Kimco owns 507 mostly grocery-anchored shopping centers, about one-third of which house health clubs.
“A 2015 Kimco case study found the arrival of LA Fitness gyms at two shopping centers, one in Connecticut and another in the greater New York metro area, prompted 15% to 20% rent increases for nine new, neighboring tenants,” Mr. Jamieson said. “Six existing tenants had sales increases of 30% or more in the year after the gym opened.”
A recently announced project in Atlanta’s upscale Buckhead neighborhood illustrates fitness’s role in remaking the traditional mall. Life Time is building a 90,000-square-foot health club with a rooftop pool and bistro as part of Simon Property Group ’s ongoing transformation of Phipps Plaza. Life Time also will offer workspace memberships as part of a program called Life Time Work, an outgrowth of the rising number of people who do work at the gym.

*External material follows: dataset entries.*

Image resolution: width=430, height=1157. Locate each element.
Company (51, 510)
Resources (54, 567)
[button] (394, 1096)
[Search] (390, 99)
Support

Equinox, the New York-based luxury health club chain, will be an anchor tenant in a $125 million expansion of The Shops at Willow Bend, a 1.3-million-square-foot complex in the Dallas suburb of Plano, Texas.
“The two-story, 35,000-square-foot Equinox, slated to open in late 2018 next to Neiman Marcus, will feature a roof deck for classes and events,” said John Albright, vice president of development for Starwood Retail Partners, the mall’s developer and operator.
The proliferation of boutique fitness studios, which specialize in things like cycling or boot camp and often command $30 or more a class, has made fitness more attractive and easier to fit into retail centers. Nationwide, membership in fitness boutiques grew 74% from 2012 to 2015, compared with 5% for traditional commercial gyms, according to IHRSA.
“We’re like the nice-looking girl at the dance. Everybody wants to dance with us these days,” says Dan Adelstein, vice president of international development for Orangetheory Fitness.
The Boca Raton, Fla.-based chain has opened more than 700 U.S. locations since its 2009 founding.
“Orangetheory’s classes lead people through a circuit of treadmills, rowing machines and free weights. Classes typically run an hour, eliminating gym-floor wandering and keeping parking-lot traffic moving,” Mr. Adelstein said.
Orangetheory recently teamed with Hy-Vee, a West Des Moines, Iowa-based chain of more than 245 Midwestern grocery stores, to build studios adjacent to and inside stores. The first joint location opened earlier this month in Shakopee, Minn., outside Minneapolis.
Owners of grocery-anchored shopping centers see fitness as a way to fend off competition from Amazon, whose acquisition of Whole Foods announced its push into fresh-food sales. Christa Pelc says she often jumps on an elliptical machine at Anytime Fitness in Hoffman Estates, Ill., then picks up dinner ingredients at Mariano’s, a natural-foods grocery store next door.
“It’s really so convenient. I’m in love with the place,” said Christa, a 29-year-old real-estate paralegal.
A SoulCycle studio is scheduled to open early next year at Westfield’s UTC outdoor mall in San Diego. It will nestle beside two restaurants that serve organic and locally sourced foods, and a short walk from several cosmetics stores—also hot-sellers.
“We’re thinking of this as an ecosystem,” said David Ruddick, Westfield executive vice president of leasing. “It’s not just a workout.”